What price will London pay for Olympics?
BY RICK TELANDER firstname.lastname@example.org August 12, 2012 9:36AM
Updated: August 12, 2012 4:30PM
LONDON — Thoughts on almost leaving London:
Even before the Closing Ceremonies the British are weighing in on their role in these Olympics, how good a presentation they made, whether the “happiness” will last forever, and whether the country will actually benefit in some tangible way from this most disrupting of events.
From what I’ve been reading in the newspapers (ignoring, of course the happy faces on TV) there is a mixed yet hopeful review.
As beloved British novelist Martin Amis said, “I have been…gloating over the results. The Games have constituted a barely credible triumph for British athletes, for British organizational nous, for British hospitality, and even for British weather. The achievement deserves to live long in the memory.’’

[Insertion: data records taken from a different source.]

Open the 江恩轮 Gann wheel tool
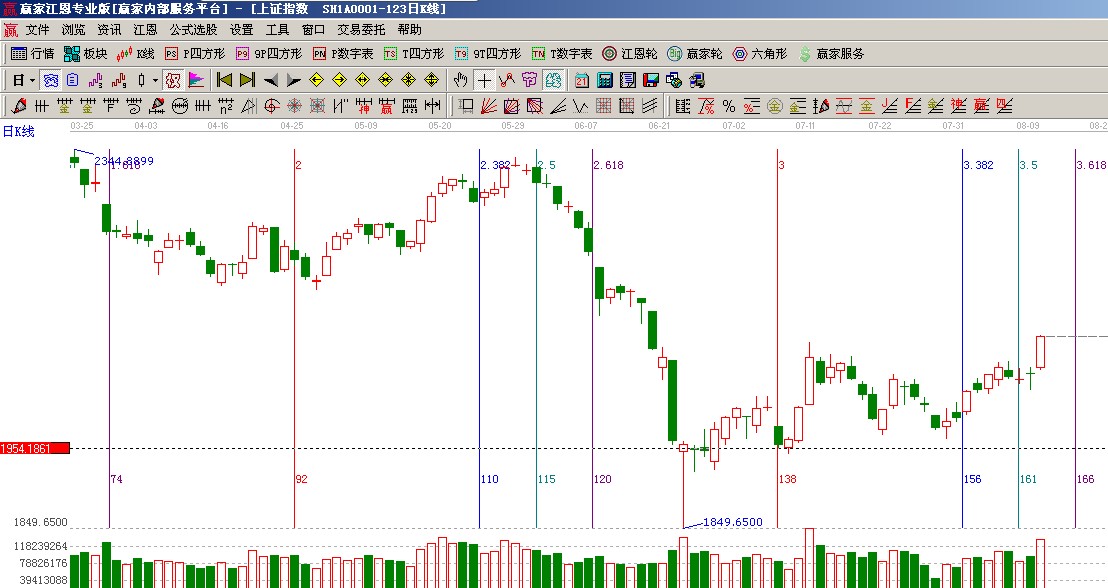The width and height of the screenshot is (1108, 588). click(x=629, y=54)
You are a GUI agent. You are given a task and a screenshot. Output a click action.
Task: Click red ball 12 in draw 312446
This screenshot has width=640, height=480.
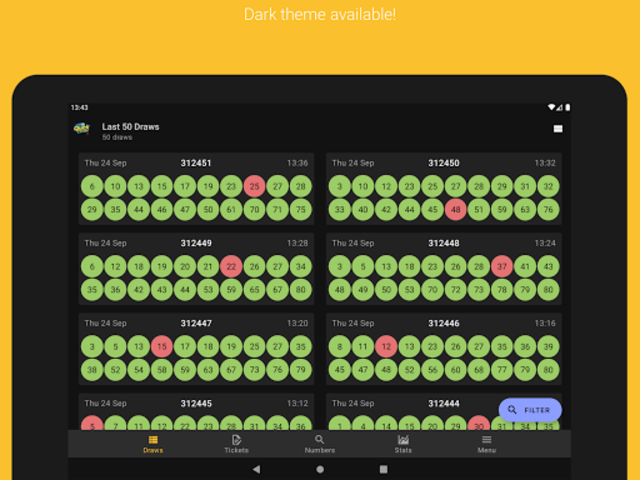[x=386, y=346]
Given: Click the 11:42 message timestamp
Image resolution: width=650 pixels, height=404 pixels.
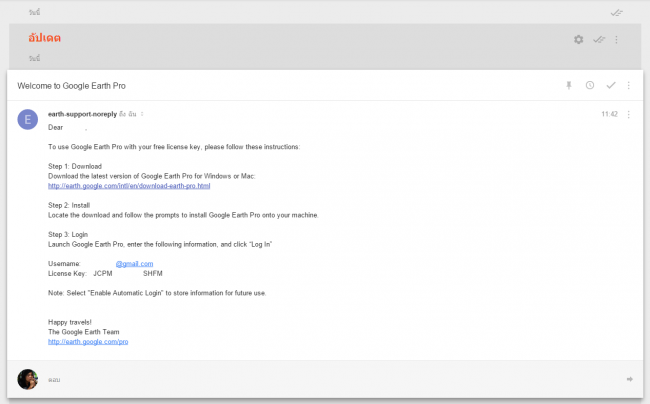Looking at the screenshot, I should (609, 115).
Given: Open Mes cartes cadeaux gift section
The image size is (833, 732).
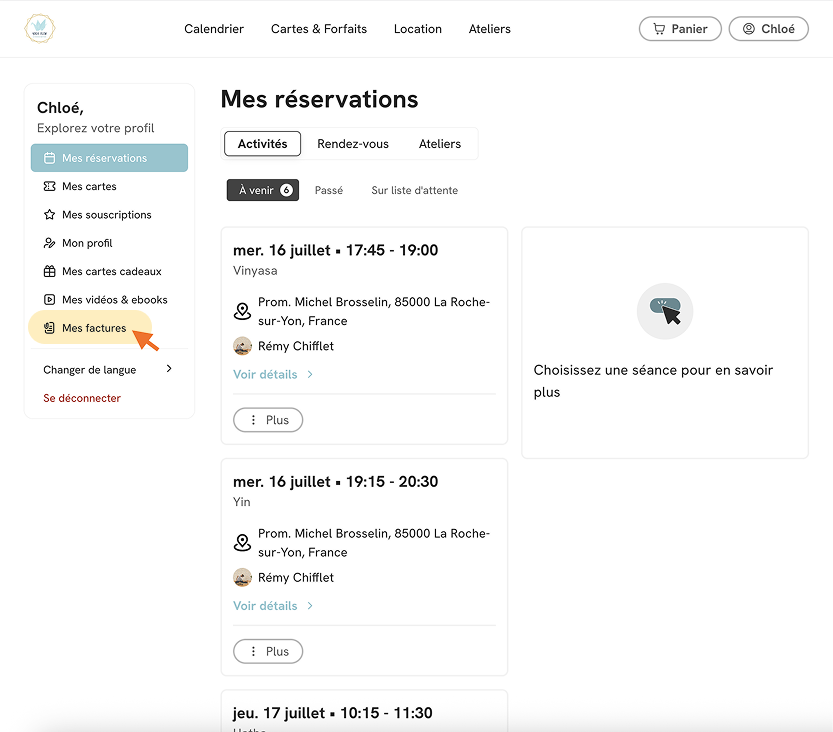Looking at the screenshot, I should (x=112, y=271).
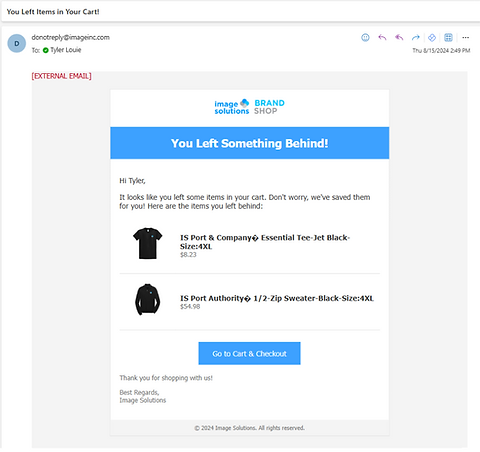Open the black Essential Tee thumbnail
Screen dimensions: 480x452
[147, 243]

But in the same article in Sunday’s The Independent, fashion designer Pearl Lowe said, ``I’d love to think that the Olympics have an everlasting feel-good effect but all will be forgotten by September.’’
My sense is it’s somewhere in the middle.

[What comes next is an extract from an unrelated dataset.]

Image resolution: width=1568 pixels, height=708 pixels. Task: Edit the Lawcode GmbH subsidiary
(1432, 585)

Bufoonish London mayor Boris Johnson warned so long and so vigorously about the hordes of humanity that would descend on the city for the Games, the traffic jams that would ensue, the need for giant toilet plungers to jam everyone on the trains, the disruption of all things normal and sane, that Londoners took off or locked themselves in basements and non-Olympics tourists stayed away. Local businesses suffered terribly, theater saw a mere portion of the traffic it normally would, museums were almost deserted, and taxi drivers cruised the streets begging for customers. Which was sweet for us journalists — and how about those Olympic Traffic Lanes for our buses! — but not so good for the home of Big Ben.

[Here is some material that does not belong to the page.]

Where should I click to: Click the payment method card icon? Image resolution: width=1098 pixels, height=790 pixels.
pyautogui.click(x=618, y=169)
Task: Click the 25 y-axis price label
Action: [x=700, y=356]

Oh, the irony. The Games will bring in 100,000 tourists, crowed the government. Fine, but London normally has 300,000 tourists in August, anyway. It’s kind of a big shell game, these Olympics. It’s like that at all of them. And the question I’d like to drop on the happy-happy politicians: Now that Greece is bankrupt and has an unemployment rate heading toward 24 percent, how much do you think the 2004 Athens Olympics helped that country?